The headlights, to be fair, go their own way. They don’t mimic Porsche’s signature four-point motif, and that alone may be enough to keep the lawyers at bay. But step back a few meters and squint, and the overall effect is clear: this car wants to tap into the Taycan’s visual gravitas without asking Taycan money.

And that’s the real hook. Chinese media report that the Z7 is aimed squarely at younger buyers, with a rumored starting price under 200,000 yuan—roughly €24,600. For context, the actual Porsche Taycan starts at around 918,000 yuan in China, or about €113,000. That’s not a gap; that’s a canyon.

The Z7 is being developed by HIMA—short for Harmony Intelligence Mobility Alliance—and will be sold under SAIC’s Shangjie brand. HIMA is essentially Huawei’s automotive brain trust, bringing together several Chinese automakers including Seres, Chery, BAIC, JAC, and SAIC. Vehicles born under this alliance already wear names like Aito, Luxeed, Stelato, and Maextro, and the common thread is heavy integration of Huawei’s software, connectivity, and driver-assistance tech.
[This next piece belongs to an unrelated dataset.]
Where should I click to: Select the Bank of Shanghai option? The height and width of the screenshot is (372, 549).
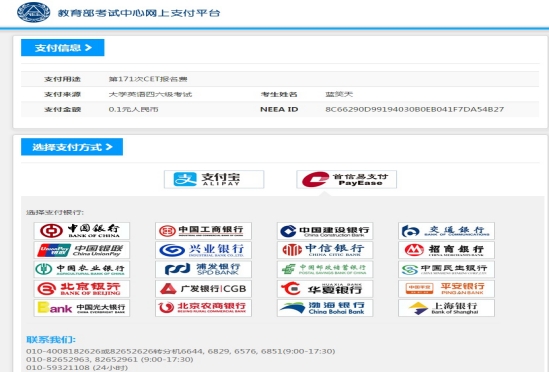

Design-wise, HIMA hasn’t exactly been shy with the Z7. A dark teaser image practically traces the Taycan’s side profile with a highlighter: coupe-like roof, flush door handles, and pronounced rear fenders that look ready to house a wide set of tires. Even the shape of the doors themselves feels eerily familiar. Around back, the rear glass and full-width light bar lean so heavily on Porsche’s playbook that the word “homage” starts to feel generous.

Up front, though, the Z7 does carve out some identity. Beyond the different headlight design, there’s a prominent LiDAR unit mounted above the windshield—a clear signal that advanced driver-assistance systems, and possibly hands-off driving features, are a priority. That’s a reminder that while the Z7 may borrow its look from Stuttgart, its soul is firmly rooted in China’s tech-forward EV ecosystem.

Things get even more interesting when you factor in reports of a wagon variant. Chinese outlet Autohome has snapped spy photos of what appears to be a Z7 estate, heavily camouflaged but unmistakable in its proportions. The long roof, sloping rear, and overall stance draw obvious parallels to the Taycan Sport Turismo. Porsche’s electric wagon is a niche favorite among enthusiasts; seeing a budget-friendly Chinese interpretation could make it far more mainstream—at least in its home market.

As for what’s under the skin, HIMA is keeping quiet. No specifications have been released, leaving open questions about performance, range, and drivetrain options. The Z7 could slot in as a direct rival to Xiaomi’s SU7, another Taycan-adjacent electric sedan that has already made waves. The SU7 starts at 215,900 yuan (about €26,500), and early versions boast serious performance credentials. If the Z7 lands in the same neighborhood, it could turn the segment into a full-blown price war.

One thing is certain: whatever numbers eventually appear on the spec sheet, the Z7 will undercut Porsche by a massive margin. It’s offering the Taycan’s sleek, low-slung aesthetic at a price that makes Western buyers do a double take—and maybe a little math to see how many Taycan options you’d have to delete to get close.

Whether the Z7 ends up being a genuine driver’s car or simply a compelling visual facsimile remains to be seen. But as China’s EV industry continues to blur the line between inspiration and imitation, one thing is clear: Porsche’s design language has become a global template—and not everyone is charging six figures for it.